Monday, March 26, 2007

Los Felidas


Los Felidas
Oleh: Tidak Diketahui Kiriman: Leonard Ticualu

Los Felidas adalah nama sebuah jalan di ibu kota sebuah negara di Amerika Selatan, yang terletak di kawasan terkumuh di seluruh kota. Ada sebuah kisah Natal yang menyebabkan jalan itu begitu dikenang orang, dan itu dimulai dari kisah seorang pengemis wanita yang juga ibu seorang gadis kecil. Tidak seorangpun yang tahu nama aslinya, tapi beberapa orang tahu sedikit masa lalunya, yaitu bahwa ia bukan penduduk asli disitu, melainkan dibawa oleh bekas suaminya dari kampung halamannya.

Seperti kebanyakan kota besar di dunia ini, kehidupan masyarakat kota terlalu berat untuk mereka, dan belum setahun mereka di kota itu, mereka kehabisan seluruh uangnya, dan pada suatu pagi mereka sadar bahwa mereka tidak tahu dimana mereka tidur malam nanti dan tidak sepeserpun uang ada di kantong. Padahal mereka sedang menggendong bayi mereka yang berumur 1 tahun. Dalam keadaan panik dan putus asa, mereka berjalan dari satu jalan ke jalan lainnya, dan akhirnya tiba di sebuah jalan sepi dimana puing-puing sebuah toko seperti memberi mereka sedikit tempat untuk berteduh.
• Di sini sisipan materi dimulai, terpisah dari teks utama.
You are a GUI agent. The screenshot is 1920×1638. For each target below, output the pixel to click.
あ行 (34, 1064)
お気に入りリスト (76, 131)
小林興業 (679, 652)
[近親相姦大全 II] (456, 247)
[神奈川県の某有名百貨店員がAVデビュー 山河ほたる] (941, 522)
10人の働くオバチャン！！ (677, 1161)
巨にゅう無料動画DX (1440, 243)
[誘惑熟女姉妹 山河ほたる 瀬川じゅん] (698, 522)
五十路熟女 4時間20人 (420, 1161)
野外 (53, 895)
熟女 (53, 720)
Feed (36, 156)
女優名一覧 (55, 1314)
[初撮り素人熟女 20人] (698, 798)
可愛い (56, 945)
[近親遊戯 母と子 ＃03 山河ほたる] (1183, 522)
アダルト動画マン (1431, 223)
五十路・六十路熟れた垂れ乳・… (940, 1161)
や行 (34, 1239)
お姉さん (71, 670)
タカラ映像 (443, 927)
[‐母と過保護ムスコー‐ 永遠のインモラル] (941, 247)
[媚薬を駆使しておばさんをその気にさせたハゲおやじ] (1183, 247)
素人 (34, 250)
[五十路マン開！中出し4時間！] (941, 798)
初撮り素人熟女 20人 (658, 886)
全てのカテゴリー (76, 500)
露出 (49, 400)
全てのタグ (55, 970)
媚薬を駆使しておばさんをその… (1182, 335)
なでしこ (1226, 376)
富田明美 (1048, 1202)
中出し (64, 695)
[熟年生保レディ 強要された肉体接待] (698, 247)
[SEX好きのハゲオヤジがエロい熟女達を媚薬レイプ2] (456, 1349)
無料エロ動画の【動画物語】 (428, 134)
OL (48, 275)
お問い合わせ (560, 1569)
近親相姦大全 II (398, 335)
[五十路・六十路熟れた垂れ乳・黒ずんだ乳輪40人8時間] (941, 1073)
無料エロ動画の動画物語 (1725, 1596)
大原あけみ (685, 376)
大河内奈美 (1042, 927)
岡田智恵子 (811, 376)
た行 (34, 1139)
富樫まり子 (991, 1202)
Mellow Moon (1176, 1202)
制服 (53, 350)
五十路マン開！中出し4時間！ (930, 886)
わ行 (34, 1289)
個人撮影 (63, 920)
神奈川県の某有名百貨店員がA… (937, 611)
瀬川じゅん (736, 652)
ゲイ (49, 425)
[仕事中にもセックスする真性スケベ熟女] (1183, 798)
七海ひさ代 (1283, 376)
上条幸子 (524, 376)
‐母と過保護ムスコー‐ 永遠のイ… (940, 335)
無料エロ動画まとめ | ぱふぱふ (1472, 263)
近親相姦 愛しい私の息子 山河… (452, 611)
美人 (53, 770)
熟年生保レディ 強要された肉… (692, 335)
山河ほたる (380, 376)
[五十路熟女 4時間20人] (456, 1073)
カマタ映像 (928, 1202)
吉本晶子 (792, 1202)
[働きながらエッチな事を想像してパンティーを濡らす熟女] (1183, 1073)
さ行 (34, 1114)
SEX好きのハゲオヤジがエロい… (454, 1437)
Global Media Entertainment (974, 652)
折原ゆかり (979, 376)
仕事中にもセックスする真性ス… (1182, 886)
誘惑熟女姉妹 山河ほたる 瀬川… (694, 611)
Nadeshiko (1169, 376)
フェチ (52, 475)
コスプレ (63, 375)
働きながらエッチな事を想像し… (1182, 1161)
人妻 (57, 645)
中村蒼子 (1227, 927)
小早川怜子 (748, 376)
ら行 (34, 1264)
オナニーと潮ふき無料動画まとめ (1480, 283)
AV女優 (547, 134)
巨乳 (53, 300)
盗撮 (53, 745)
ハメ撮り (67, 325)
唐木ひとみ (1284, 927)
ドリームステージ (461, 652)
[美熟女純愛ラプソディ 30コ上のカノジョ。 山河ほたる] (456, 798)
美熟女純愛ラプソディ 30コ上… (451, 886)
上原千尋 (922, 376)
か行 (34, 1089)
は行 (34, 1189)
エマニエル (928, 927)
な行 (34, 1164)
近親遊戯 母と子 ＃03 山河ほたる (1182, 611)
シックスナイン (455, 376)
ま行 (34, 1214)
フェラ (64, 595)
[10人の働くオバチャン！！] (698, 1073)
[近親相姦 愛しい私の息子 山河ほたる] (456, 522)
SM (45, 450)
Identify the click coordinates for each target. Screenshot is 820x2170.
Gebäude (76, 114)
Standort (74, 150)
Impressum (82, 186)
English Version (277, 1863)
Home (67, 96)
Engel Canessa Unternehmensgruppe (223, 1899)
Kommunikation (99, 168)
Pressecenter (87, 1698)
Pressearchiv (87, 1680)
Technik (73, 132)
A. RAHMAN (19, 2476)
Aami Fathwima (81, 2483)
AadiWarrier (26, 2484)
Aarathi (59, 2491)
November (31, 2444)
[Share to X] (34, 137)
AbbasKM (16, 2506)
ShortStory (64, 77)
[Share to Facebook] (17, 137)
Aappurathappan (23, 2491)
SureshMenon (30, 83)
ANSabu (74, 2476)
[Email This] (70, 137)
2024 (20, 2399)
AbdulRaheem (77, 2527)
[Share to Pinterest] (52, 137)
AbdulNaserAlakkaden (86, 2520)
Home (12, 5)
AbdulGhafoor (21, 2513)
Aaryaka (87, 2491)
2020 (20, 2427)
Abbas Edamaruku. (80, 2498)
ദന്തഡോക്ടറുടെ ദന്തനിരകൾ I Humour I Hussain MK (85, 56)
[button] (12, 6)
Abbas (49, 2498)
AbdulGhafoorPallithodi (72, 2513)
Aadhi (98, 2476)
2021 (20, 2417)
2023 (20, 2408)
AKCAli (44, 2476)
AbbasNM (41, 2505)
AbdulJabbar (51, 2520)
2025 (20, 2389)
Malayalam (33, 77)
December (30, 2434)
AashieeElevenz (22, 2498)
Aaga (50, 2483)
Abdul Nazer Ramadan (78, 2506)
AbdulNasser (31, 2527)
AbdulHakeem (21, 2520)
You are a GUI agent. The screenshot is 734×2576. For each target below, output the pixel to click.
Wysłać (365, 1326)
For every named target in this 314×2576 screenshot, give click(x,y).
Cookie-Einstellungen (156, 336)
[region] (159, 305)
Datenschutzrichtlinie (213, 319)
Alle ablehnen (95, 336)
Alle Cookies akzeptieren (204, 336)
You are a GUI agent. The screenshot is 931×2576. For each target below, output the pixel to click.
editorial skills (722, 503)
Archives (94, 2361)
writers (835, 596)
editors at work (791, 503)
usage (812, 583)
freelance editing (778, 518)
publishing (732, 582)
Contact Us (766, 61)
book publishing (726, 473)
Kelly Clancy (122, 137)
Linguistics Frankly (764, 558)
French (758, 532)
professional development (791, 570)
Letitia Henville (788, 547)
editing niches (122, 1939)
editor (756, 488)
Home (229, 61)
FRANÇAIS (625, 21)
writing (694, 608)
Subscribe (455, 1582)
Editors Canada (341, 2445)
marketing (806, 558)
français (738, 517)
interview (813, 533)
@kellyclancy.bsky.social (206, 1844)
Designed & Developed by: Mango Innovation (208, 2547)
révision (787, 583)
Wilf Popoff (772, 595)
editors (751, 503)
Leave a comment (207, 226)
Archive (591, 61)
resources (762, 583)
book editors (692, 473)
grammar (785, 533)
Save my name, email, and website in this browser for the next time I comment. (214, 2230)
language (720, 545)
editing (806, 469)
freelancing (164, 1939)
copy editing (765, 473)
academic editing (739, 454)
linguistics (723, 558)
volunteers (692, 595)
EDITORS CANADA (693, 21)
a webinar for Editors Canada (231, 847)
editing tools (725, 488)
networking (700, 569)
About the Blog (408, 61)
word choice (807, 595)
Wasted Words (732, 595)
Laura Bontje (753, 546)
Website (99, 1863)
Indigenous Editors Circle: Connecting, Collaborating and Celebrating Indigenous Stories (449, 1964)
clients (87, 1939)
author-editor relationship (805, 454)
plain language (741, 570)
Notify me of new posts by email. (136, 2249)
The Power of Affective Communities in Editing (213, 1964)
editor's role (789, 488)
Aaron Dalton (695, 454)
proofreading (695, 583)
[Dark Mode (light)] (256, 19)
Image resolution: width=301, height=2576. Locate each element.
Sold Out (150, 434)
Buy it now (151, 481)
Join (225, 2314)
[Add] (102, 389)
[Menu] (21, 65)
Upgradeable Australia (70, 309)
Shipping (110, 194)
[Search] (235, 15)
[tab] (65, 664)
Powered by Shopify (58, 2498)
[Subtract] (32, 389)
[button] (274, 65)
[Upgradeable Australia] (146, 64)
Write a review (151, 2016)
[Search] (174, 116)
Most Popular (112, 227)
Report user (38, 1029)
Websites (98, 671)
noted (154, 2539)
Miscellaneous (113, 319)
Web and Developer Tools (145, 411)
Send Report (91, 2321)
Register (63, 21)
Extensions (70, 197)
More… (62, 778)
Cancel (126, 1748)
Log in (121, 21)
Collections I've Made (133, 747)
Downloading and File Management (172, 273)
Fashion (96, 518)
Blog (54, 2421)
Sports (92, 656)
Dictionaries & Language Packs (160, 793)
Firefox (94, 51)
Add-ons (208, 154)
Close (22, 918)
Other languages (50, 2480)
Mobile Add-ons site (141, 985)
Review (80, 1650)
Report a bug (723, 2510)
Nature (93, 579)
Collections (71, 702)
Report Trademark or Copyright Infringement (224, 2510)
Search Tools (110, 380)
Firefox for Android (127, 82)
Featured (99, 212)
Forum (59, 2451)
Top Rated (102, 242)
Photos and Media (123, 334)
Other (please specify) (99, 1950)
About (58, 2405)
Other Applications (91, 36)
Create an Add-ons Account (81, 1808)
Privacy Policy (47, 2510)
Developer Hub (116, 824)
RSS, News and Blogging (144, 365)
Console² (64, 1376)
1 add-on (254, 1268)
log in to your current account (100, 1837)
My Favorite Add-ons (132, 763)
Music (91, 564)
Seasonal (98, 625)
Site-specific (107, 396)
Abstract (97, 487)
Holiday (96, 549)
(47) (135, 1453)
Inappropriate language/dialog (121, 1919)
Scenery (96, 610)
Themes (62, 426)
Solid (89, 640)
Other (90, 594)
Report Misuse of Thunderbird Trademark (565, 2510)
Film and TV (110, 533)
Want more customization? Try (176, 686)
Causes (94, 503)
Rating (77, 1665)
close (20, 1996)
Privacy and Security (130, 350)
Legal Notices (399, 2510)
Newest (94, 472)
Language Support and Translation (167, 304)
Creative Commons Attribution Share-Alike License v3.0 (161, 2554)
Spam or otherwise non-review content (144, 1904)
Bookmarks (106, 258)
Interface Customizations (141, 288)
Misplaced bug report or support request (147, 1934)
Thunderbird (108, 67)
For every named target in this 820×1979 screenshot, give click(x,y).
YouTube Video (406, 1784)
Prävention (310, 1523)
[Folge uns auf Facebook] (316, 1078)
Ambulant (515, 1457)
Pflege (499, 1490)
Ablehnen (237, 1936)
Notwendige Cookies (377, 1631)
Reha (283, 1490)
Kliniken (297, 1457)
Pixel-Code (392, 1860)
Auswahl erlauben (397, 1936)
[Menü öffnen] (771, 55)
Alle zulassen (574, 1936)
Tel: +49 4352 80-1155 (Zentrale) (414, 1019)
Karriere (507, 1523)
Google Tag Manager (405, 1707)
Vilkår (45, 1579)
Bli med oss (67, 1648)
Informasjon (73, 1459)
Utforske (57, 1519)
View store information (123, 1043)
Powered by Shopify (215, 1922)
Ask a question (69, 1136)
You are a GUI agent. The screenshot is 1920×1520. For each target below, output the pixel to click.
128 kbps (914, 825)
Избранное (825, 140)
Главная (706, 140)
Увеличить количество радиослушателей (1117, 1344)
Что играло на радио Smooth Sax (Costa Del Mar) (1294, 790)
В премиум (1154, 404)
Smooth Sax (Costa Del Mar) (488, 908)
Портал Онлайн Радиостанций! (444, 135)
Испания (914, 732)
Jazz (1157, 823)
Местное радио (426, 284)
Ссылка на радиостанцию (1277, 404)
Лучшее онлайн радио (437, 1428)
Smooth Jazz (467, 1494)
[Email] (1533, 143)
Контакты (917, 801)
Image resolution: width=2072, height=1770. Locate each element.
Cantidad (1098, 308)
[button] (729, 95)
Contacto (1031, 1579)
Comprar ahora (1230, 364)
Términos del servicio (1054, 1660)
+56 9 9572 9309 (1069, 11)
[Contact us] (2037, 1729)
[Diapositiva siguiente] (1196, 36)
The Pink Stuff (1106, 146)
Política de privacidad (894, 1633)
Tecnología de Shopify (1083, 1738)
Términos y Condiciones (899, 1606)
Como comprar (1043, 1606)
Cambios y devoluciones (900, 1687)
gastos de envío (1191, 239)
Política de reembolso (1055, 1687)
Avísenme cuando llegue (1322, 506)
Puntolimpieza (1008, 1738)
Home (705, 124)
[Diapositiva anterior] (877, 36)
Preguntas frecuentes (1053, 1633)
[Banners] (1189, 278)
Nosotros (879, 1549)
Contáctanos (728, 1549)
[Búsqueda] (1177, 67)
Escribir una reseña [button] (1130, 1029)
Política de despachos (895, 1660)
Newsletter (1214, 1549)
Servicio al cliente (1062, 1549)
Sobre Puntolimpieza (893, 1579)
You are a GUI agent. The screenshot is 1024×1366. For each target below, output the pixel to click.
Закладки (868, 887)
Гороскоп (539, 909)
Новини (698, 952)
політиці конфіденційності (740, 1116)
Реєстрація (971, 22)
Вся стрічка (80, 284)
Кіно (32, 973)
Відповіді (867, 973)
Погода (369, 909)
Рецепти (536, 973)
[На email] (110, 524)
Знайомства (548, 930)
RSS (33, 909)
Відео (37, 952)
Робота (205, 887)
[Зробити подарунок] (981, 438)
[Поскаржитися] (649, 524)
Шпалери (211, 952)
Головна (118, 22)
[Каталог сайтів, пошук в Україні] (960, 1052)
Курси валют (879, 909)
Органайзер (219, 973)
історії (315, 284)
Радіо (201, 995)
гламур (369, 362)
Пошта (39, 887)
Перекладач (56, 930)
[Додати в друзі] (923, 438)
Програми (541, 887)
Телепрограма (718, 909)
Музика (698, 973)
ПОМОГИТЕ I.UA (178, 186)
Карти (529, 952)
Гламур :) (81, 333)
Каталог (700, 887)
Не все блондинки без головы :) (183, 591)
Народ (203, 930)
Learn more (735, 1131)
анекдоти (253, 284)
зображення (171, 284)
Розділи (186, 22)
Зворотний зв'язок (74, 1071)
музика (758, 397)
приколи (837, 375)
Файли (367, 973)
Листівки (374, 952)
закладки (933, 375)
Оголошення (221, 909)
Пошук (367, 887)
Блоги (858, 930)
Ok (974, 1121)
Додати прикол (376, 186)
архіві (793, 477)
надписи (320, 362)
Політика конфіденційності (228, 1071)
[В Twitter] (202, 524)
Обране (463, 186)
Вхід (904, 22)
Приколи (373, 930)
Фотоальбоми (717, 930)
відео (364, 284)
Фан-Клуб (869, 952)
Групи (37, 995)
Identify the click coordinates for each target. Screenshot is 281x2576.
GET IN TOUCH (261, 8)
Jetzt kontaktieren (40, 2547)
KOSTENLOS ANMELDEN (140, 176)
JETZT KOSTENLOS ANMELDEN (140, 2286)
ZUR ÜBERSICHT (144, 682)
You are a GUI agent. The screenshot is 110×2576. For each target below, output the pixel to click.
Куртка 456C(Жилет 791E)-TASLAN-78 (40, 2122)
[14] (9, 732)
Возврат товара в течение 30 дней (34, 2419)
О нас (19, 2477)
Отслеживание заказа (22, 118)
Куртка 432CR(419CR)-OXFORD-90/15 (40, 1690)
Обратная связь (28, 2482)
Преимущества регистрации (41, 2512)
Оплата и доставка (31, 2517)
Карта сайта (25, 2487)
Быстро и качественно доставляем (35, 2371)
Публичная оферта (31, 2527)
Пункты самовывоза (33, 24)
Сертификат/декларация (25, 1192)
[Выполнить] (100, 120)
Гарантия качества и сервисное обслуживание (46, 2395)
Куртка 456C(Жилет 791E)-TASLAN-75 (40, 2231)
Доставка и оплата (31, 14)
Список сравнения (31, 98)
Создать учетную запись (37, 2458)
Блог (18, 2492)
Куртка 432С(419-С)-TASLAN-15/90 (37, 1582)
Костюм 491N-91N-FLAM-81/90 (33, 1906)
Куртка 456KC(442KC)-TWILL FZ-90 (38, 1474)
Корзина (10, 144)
Saat itu angin Desember bertiup kencang, membawa titik-titik air yang dingin. Ketika mereka beristirahat dibawah atap toko itu, sang suami berkata: Saya harus meninggalkan kalian sekarang. Saya harus mendapatkan pekerjaan, apapun, kalau tidak malam nanti kita akan tidur disini.? Setelah mencium bayinya ia pergi. Dan ia tidak pernah kembali. Tak seorangpun yang tahu pasti kemana pria itu pergi, tapi beberapa orang seperti melihatnya menumpang kapal yang menuju ke Afrika.

Selama beberapa hari berikutnya sang ibu yang malang terus menunggu kedatangan suaminya, dan bila malam tidur diemperan toko itu. Pada hari ketiga, ketika mereka sudah kehabisan susu, orang-orang yang lewat mulai memberi mereka uang kecil, dan jadilah mereka pengemis disana selama 6 bulan berikutnya.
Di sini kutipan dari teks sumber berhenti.